We reached a particular village. Or its remains. It was or rather had been a tiny village, and it had been entirely wiped out. What was once a village was now a hillock-like mound of rubble. Each and every person there had perished under stone.

In those ruins we came across a man. He told us he was in the army and had rushed home after hearing about the earthquake in Latur. He reached to find every trace of his home and village wiped out. He remembered various people of the village. There had been one Muslim family. He was calm and collected, and yet somewhat dazed, shell-shocked. He said his home had been the centre of his life. As he went from place to place in the army, he thought of each place in relation to his home. All his purchases were for people at home. His yearly routine centred around his home visits. All his plans, all his feelings were for the people at home. And now this was gone. He said he was trying to come to terms with this, with this vacuum in his life. I was reminded of some lines by John Berger:

"Home is the centre of the world because it is the place where a vertical line crosses with a horizontal one. The vertical line a path leading to the sky and downwards to the underworld. The horizontal line representing the traffic of the world, all the possible roads leading across the Earth to other places. Thus, at home, one is nearest to the gods in the sky and to the dead in the underworld. This nearness promises access to both. And at the same time, one is at the starting point and, hopefully, the returning point of all terrestrial journeys."

(And Our Faces, My Heart, Brief as Photos)

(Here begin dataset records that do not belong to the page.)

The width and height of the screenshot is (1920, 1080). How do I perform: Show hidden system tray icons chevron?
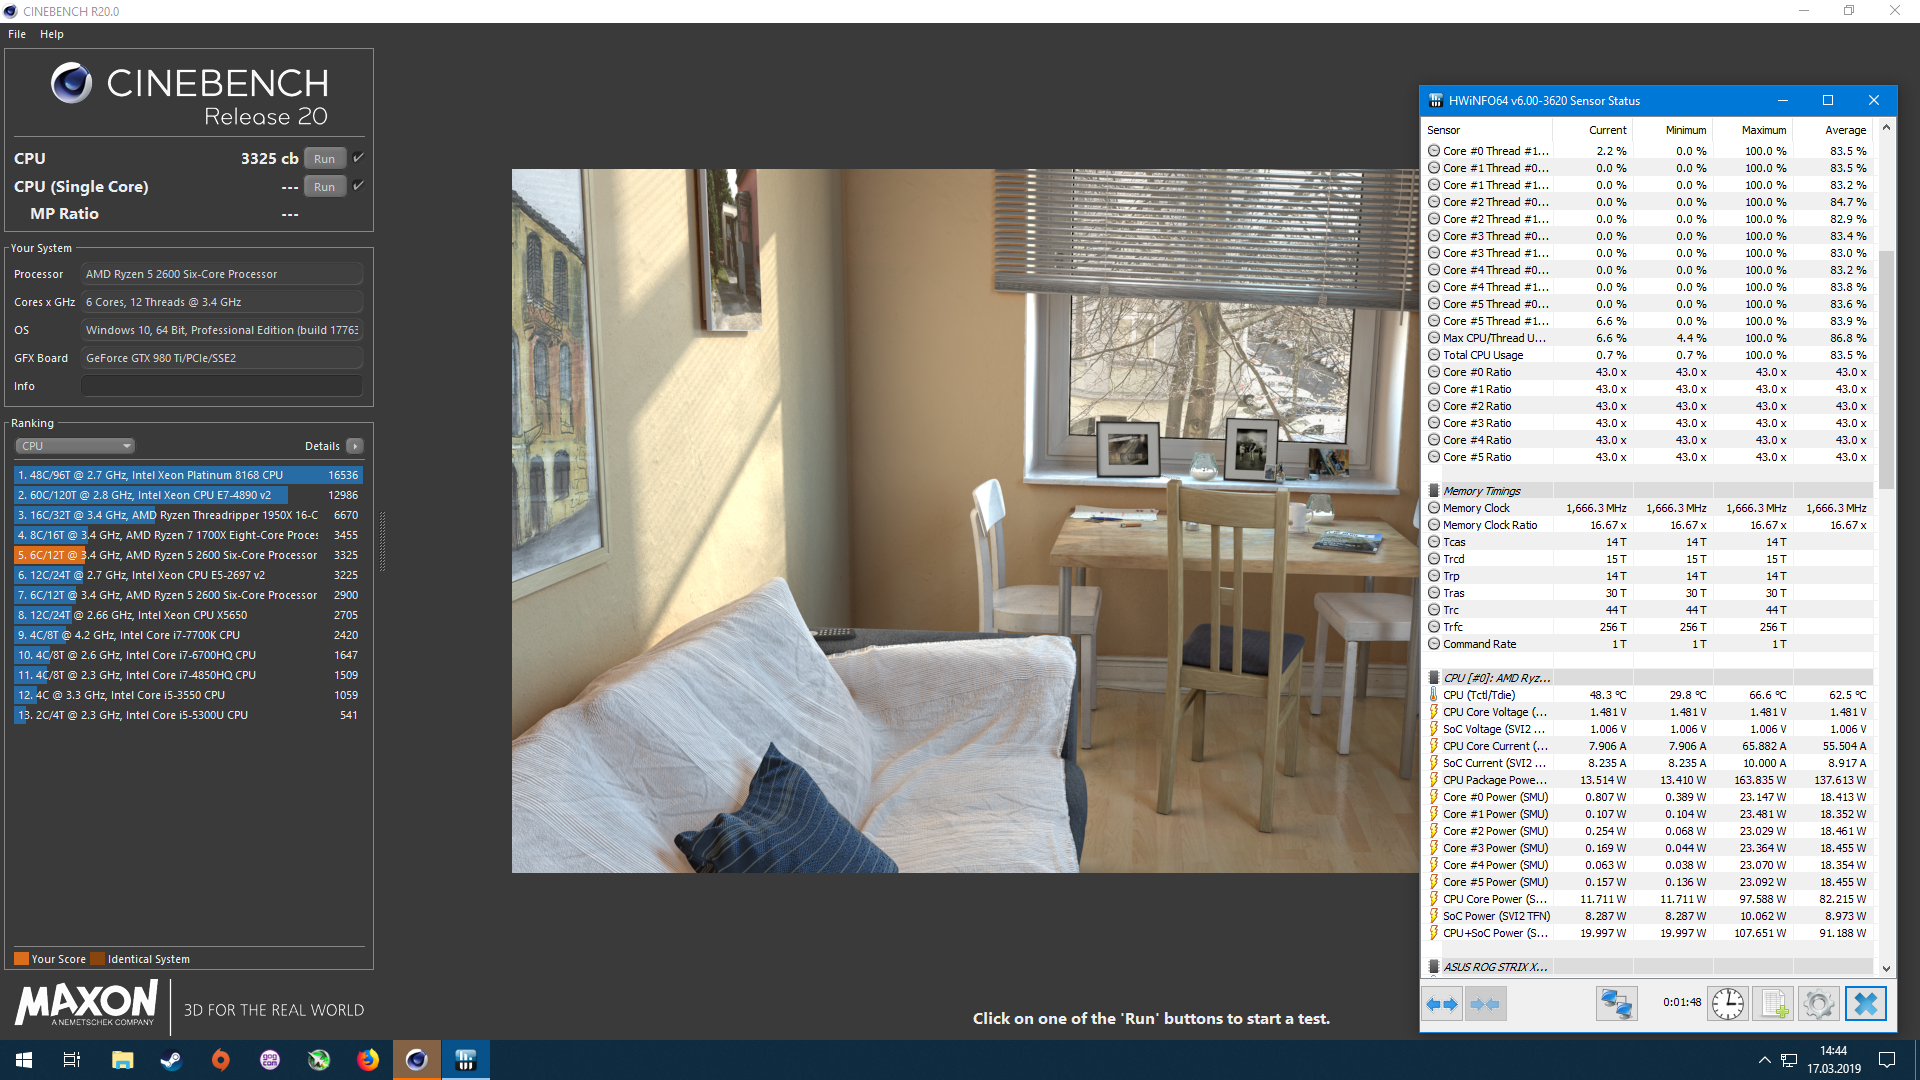point(1764,1060)
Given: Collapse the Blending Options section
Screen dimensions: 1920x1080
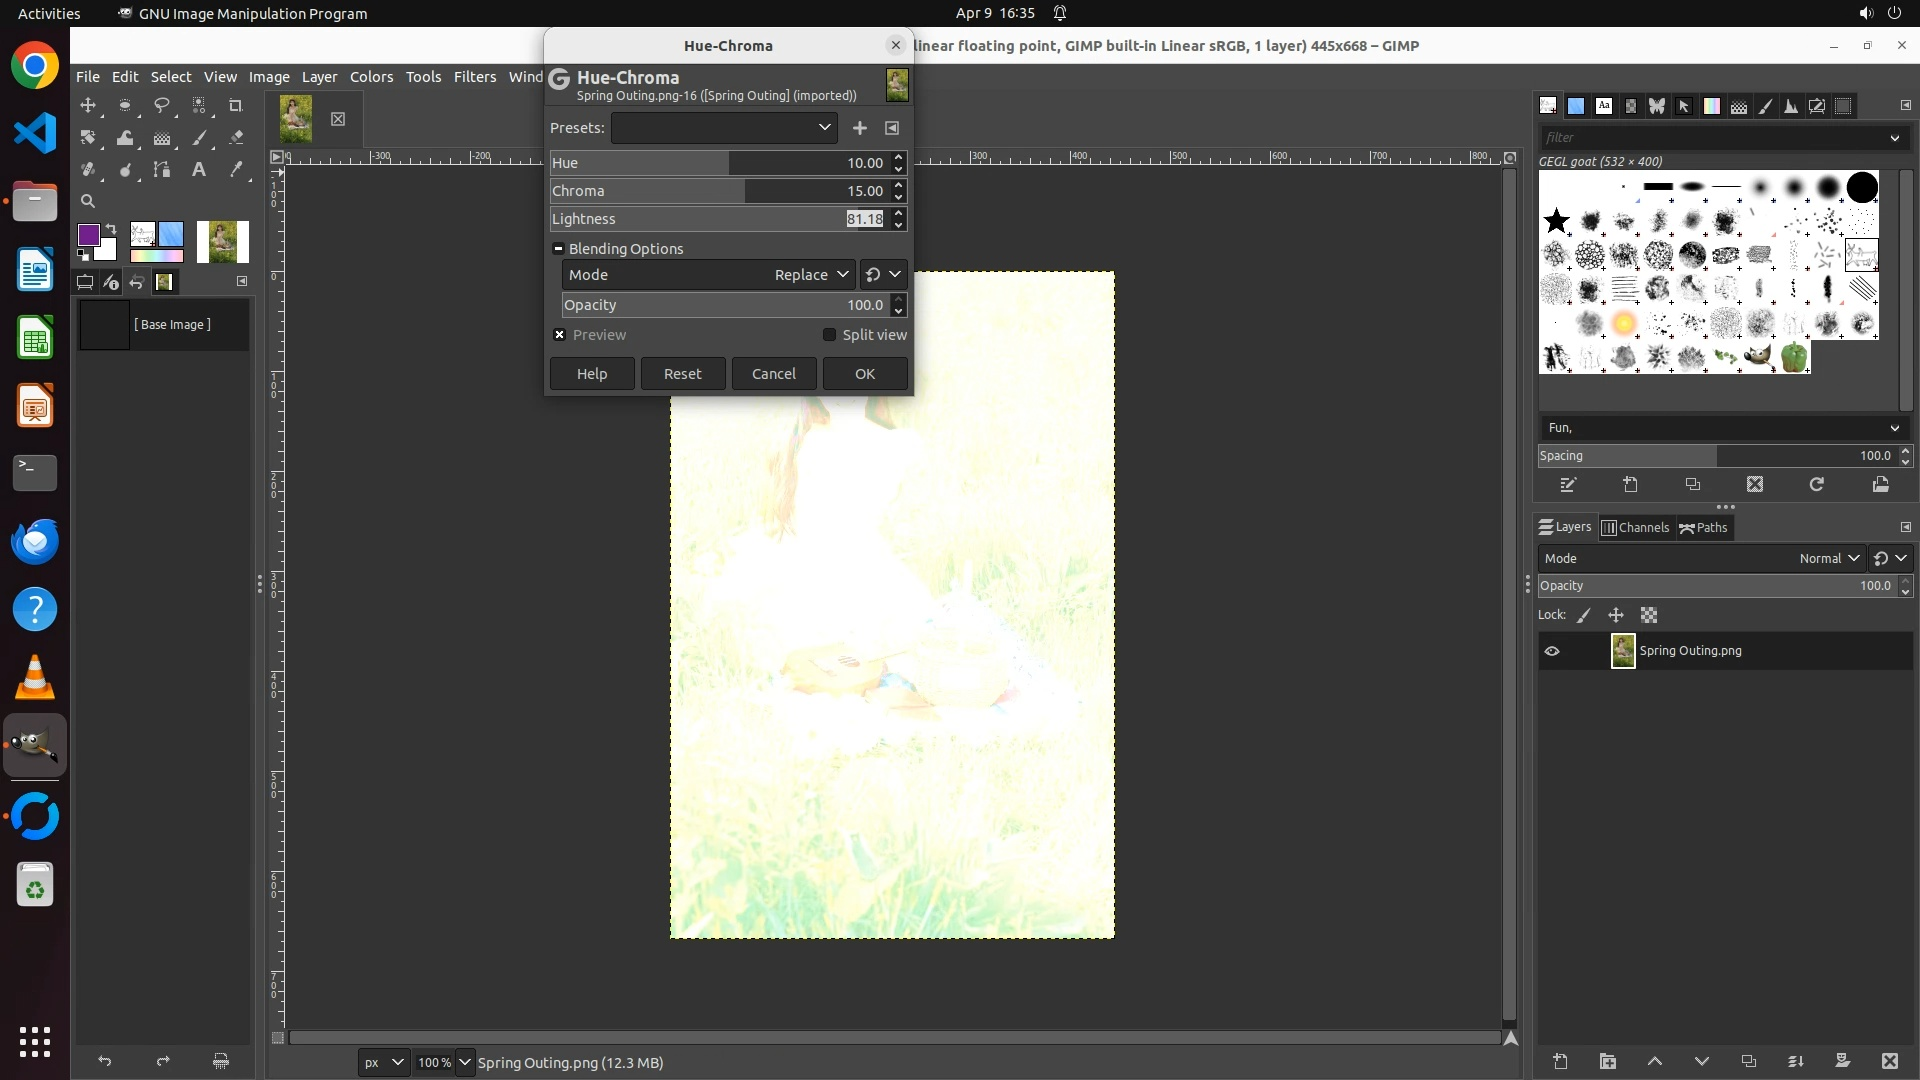Looking at the screenshot, I should click(558, 249).
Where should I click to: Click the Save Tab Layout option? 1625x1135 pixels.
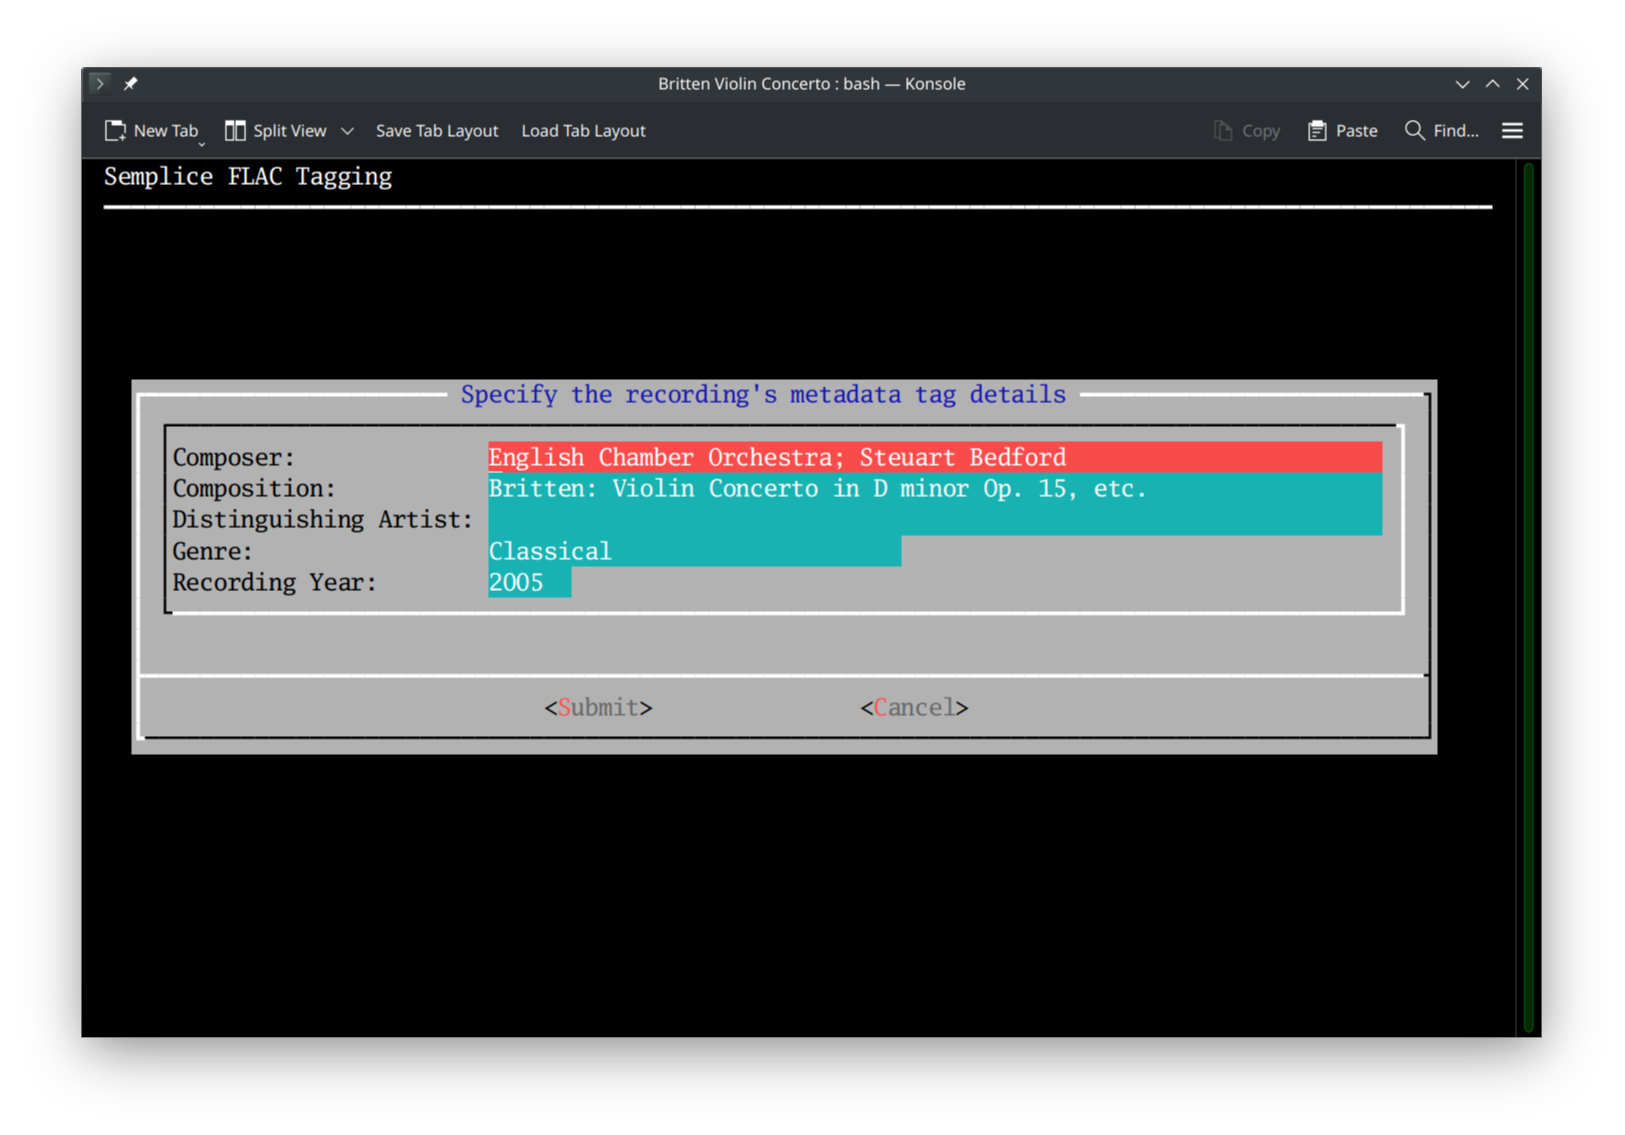[x=437, y=130]
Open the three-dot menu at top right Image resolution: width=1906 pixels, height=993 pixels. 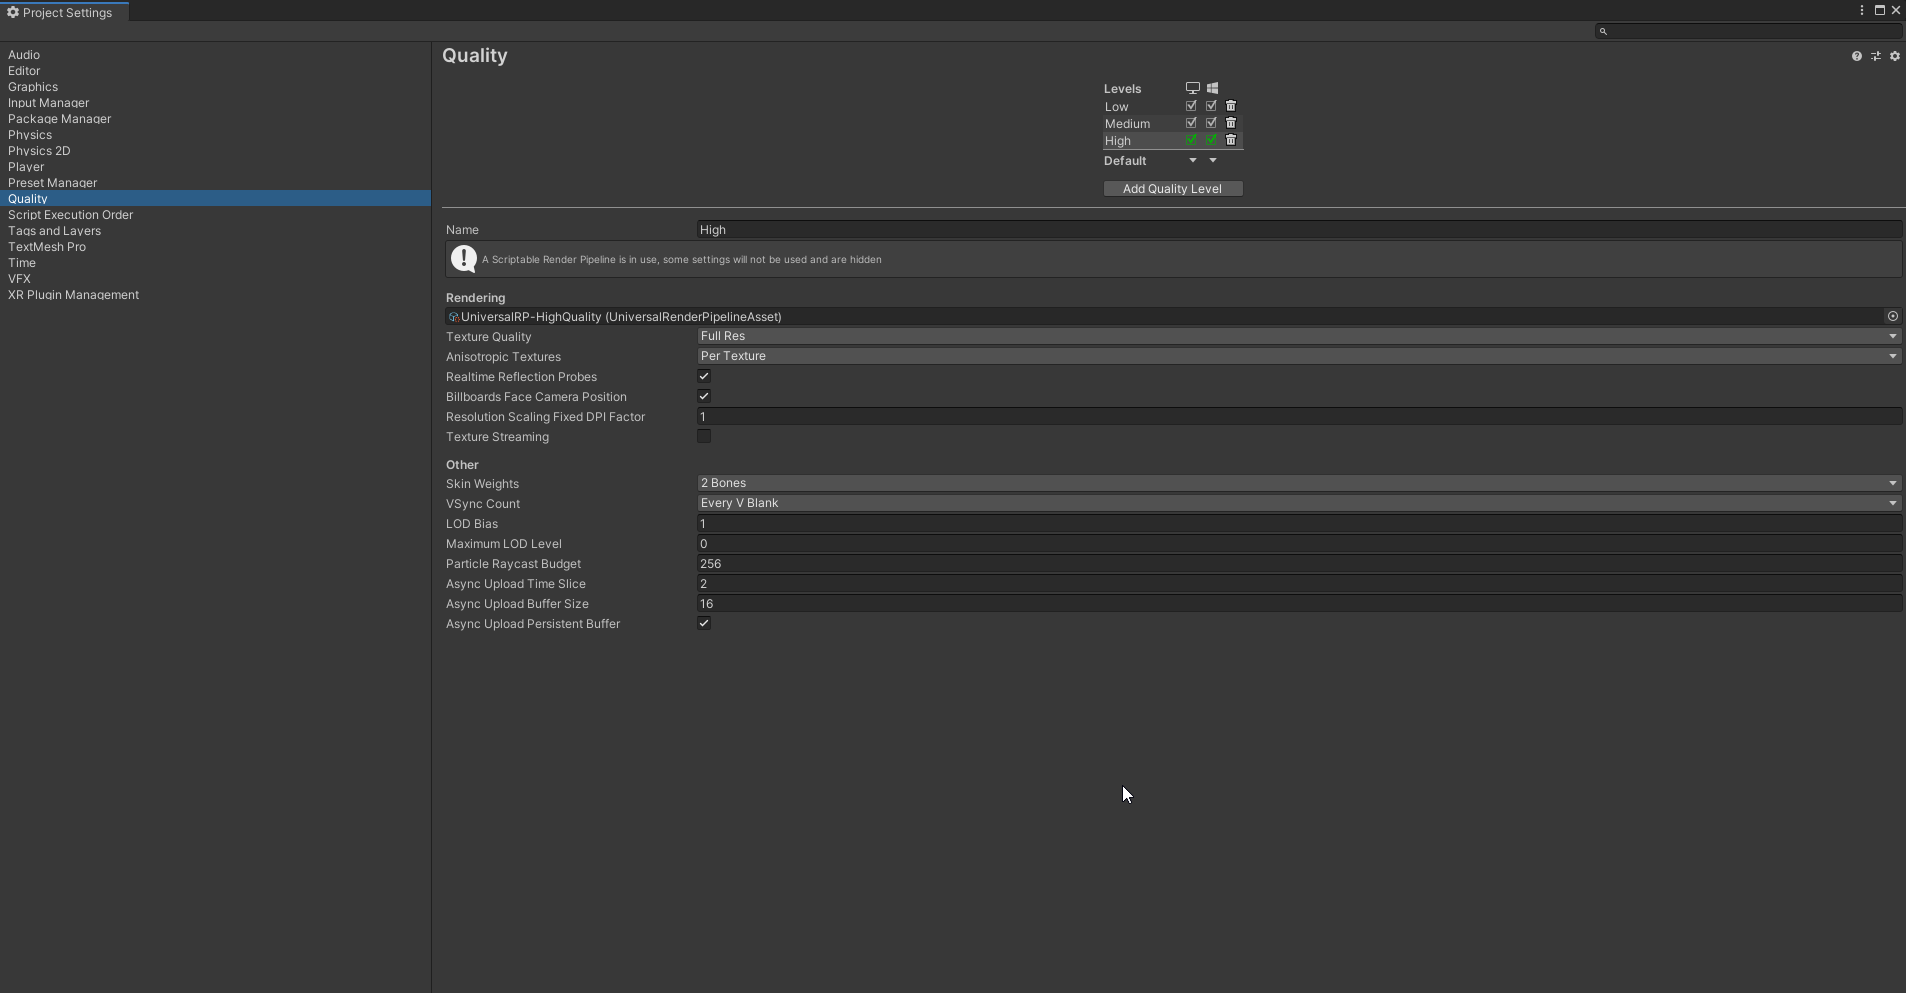tap(1860, 10)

Walking in the rubble of the village, I saw a piece of paper fluttering in the breeze. I went and picked it up. It was a page from a school exercise book. On its two sides, a child had written an essay on “My Village”. The essay began: “In my village we have electricity and piped water. There is a post-office. In my village we have good roads. The village is connected to the state highway by road. Our Gram Panchayat is very active. We have a cooperative society and a store. The society provides good manure and fertilisers and improved seeds. The villagers often come together and work unitedly. ..."

The essay concluded with the sentence: "I love my village very much."

I kept that piece of paper. When our study report was completed, we used the image of the front-side of that page, with the beginning of the essay, on the cover of the report to the govt. of India.

Returning home to Calcutta, exhausted after a gruelling week of field work and a few more days of work at the TARU office in Delhi, and ravaged by all the death and destruction we had witnessed, I hugged my two-year old son Rituraj and wept.